Parents with temperamental children should pay special attention to helping them develop good eating habits. These children are more susceptible to developing an unhappy relationship with food, researchers from the Norwegian University of Science and Technology (NTNU) have found.

Temperament is often equated with anger, but it embraces much more. Temperament is the child's fundamental way of dealing with his environment and himself. It can be regarded as a precursor to what is called personality in adults.

Temperament involves how the child thinks, acts and behaves, across situations and over time. For example, does the child become frustrated easily and find it difficult to regulate her emotions, or is she able to regulate her impulses, or complete a task even when tired? Is the child outgoing, curious and exploratory or a little anxious in new situations and with new people?

Parents are of course important in developing good eating habits. Parents do the food shopping, prepare the food and are responsible for the meals. They are also their children's role models and influence their eating habits through the way they relate to food and meals themselves and how they relate to the child's eating. (Example: "You need to eat dinner before you get dessert.") Researchers have shown this in several previous studies (links below).

A new study shows that the child's own characteristics also play a role in the development of eating habits. Researchers investigated the topic as part of the Trondheim Early Secure Study (TESS) project, which is based at NTNU.

When the approximately 800 children were 4, 6, 8 and 10 years old, the researchers asked parents about their children's eating habits and temperament and examined whether temperament could predict how eating habits evolved.

Their findings show that children who are what we often think of as temperamental (e.g., getting frustrated quickly, being more prone to fluctuating moods than others), are particularly vulnerable to developing eating habits that can lead to unhealthy weight gain and difficulties with food and eating.

They resort to emotional eating more over time, are more likely to eat because food is available, even though they may be satiated, and they become pickier eaters over time. Children with this temperament also showed greater emotional undereating later - that is, they were more likely to eat less when they were sad, restless, scared or angry.

* [Supplied material]
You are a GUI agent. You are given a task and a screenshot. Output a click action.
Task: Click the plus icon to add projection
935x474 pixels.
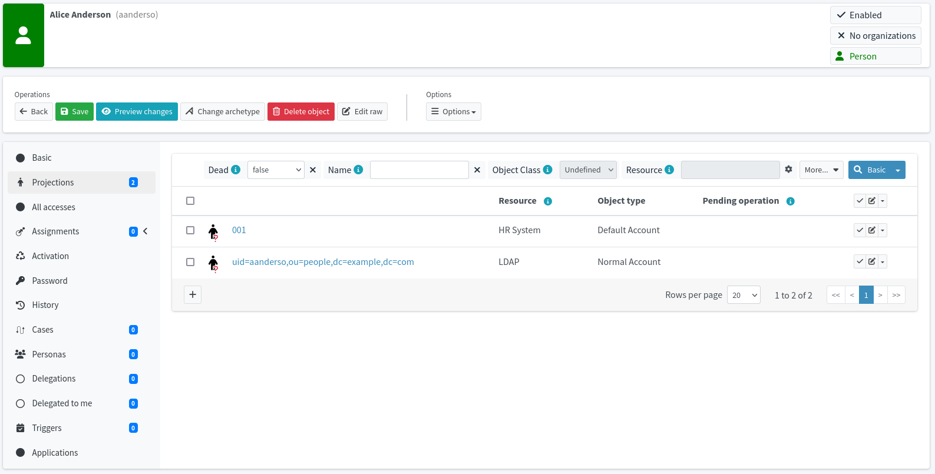(x=193, y=294)
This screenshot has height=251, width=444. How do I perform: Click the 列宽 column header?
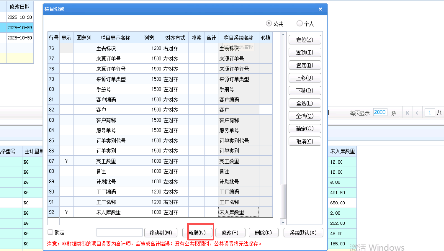click(149, 38)
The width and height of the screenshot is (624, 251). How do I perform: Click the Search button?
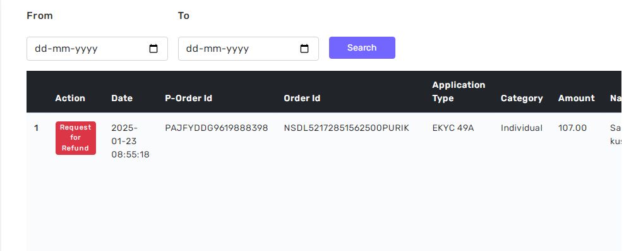pos(362,48)
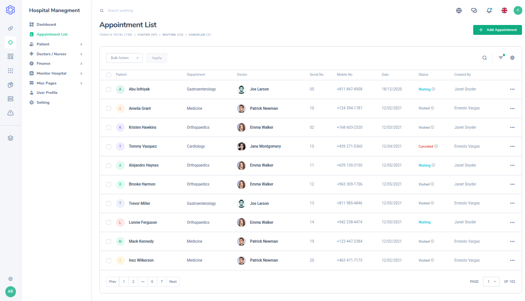525x301 pixels.
Task: Go to the Next page
Action: pos(173,282)
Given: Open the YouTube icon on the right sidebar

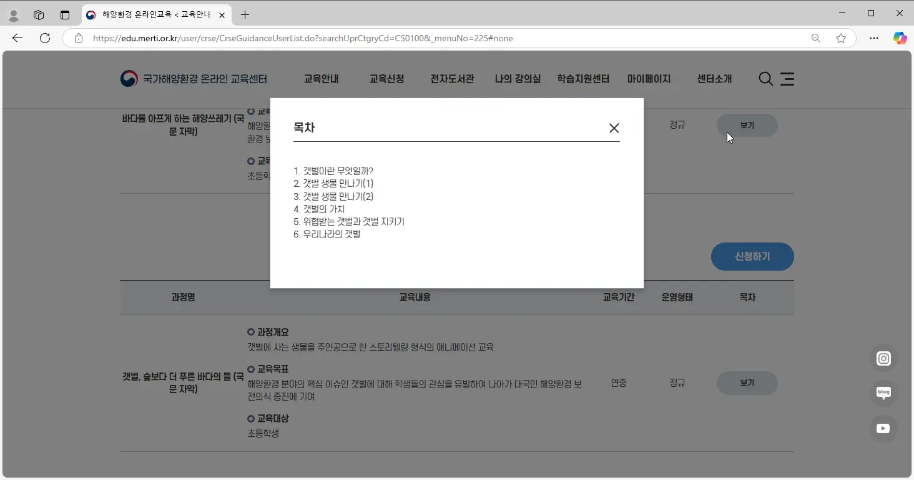Looking at the screenshot, I should coord(883,428).
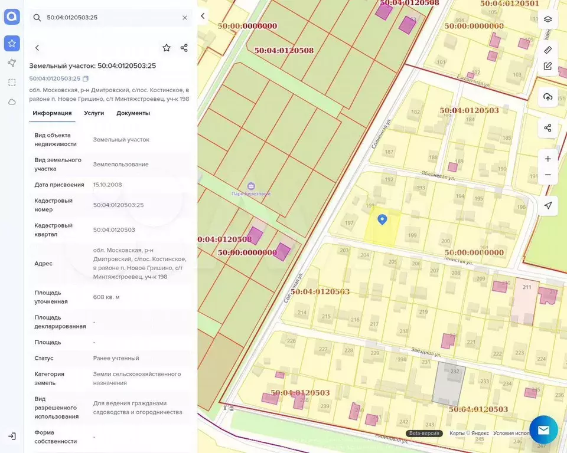Open the cloud section in sidebar
The width and height of the screenshot is (567, 453).
[x=12, y=101]
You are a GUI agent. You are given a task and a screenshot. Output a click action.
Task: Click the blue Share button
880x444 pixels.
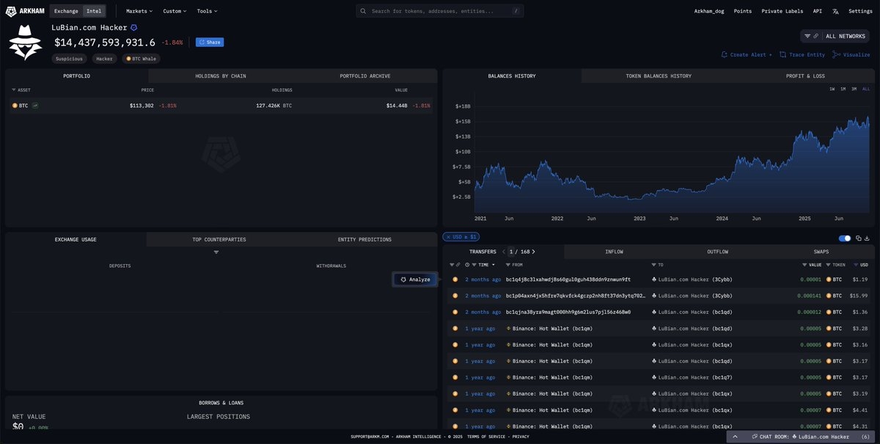click(x=209, y=42)
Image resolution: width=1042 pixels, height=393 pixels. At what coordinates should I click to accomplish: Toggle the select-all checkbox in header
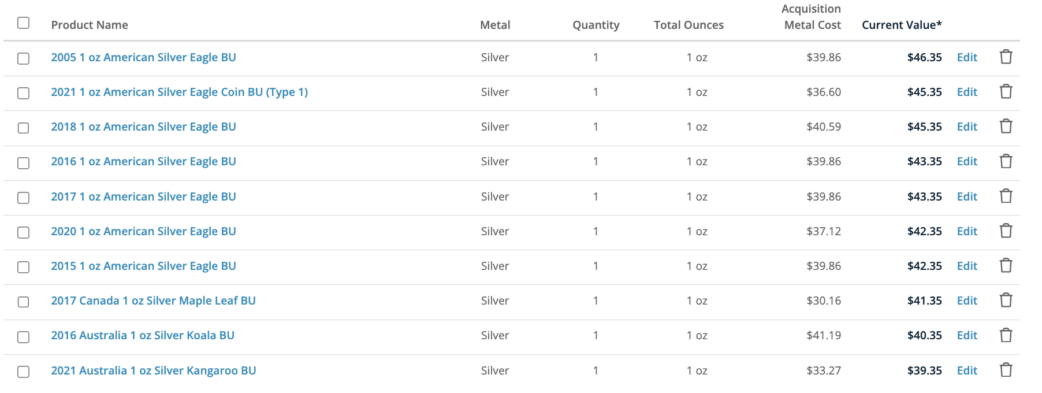click(23, 23)
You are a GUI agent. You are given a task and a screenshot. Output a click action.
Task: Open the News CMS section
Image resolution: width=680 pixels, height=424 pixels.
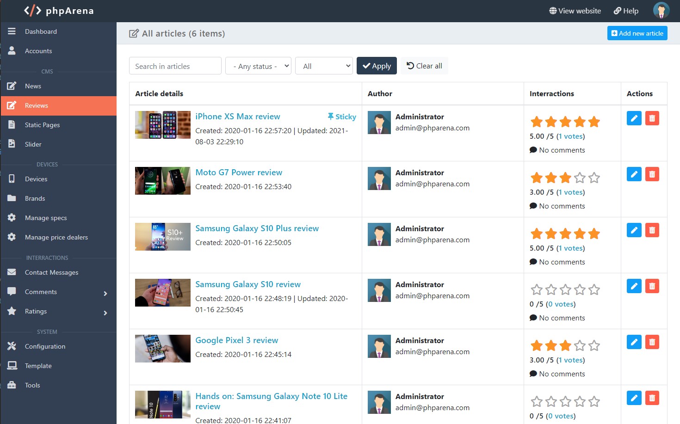click(33, 86)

* [Exercise goal] Return the passage from the text on children's temperament and eating habits, starting with "They resort to" and going on through "scared or angry.". None of the items is needed for this work.

* [Solution]
They resort to emotional eating more over time, are more likely to eat because food is available, even though they may be satiated, and they become pickier eaters over time. Children with this temperament also showed greater emotional undereating later - that is, they were more likely to eat less when they were sad, restless, scared or angry.